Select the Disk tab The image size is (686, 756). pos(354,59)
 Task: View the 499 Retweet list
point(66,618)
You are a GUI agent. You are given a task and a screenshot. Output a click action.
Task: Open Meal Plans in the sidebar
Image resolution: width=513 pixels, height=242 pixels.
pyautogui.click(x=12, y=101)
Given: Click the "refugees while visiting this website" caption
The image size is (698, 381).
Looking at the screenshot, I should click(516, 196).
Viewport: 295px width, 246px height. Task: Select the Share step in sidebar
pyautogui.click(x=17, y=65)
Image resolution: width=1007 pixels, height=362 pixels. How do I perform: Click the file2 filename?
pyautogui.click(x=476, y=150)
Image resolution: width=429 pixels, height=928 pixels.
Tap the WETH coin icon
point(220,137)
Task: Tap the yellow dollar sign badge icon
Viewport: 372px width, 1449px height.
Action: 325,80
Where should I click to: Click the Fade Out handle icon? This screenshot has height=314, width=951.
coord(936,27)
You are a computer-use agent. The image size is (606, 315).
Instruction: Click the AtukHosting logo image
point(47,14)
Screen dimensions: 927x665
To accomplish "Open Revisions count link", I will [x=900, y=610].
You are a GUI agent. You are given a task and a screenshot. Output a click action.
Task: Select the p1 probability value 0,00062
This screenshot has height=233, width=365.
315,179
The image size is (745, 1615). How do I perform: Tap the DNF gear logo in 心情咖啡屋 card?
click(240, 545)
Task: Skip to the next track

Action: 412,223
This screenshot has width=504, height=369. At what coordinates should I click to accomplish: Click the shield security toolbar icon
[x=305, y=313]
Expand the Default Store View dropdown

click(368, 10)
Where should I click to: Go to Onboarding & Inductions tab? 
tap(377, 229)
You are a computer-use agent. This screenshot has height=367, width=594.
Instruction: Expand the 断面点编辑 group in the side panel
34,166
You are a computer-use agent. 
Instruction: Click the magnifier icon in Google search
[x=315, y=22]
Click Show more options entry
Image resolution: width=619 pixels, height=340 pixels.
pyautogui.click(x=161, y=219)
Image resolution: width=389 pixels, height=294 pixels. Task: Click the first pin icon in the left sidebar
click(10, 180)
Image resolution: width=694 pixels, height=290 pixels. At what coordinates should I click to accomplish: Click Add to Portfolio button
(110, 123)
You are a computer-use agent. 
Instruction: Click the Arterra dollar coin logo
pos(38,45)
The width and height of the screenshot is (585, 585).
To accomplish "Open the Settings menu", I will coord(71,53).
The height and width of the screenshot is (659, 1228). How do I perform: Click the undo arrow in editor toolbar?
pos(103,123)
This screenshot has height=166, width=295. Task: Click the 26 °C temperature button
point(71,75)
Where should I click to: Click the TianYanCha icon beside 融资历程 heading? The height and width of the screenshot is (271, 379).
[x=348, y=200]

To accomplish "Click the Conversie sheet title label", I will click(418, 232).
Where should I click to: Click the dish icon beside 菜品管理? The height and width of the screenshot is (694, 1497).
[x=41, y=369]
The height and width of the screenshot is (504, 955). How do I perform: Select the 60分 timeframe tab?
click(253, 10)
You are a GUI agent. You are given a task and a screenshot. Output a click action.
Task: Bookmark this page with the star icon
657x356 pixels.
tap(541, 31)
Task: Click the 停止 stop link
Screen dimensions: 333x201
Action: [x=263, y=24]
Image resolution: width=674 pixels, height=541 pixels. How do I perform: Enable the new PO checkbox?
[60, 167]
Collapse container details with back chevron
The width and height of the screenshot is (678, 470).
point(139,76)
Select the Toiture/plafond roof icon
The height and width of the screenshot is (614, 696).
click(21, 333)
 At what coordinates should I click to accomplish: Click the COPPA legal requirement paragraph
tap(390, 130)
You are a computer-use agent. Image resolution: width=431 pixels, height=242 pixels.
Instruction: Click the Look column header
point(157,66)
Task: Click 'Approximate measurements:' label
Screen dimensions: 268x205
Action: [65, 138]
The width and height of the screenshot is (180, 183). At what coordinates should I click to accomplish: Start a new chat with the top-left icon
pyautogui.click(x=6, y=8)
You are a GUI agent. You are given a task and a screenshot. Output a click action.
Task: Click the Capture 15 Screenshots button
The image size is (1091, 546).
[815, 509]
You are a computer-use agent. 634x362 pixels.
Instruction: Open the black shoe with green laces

——

Exercise description:
Whenever the string "label" shows up in a line of the entries, copy that line.

Worked solution:
To accomplish "Click the Conversie sheet title label", I will click(418, 232).
Task: Click 'Approximate measurements:' label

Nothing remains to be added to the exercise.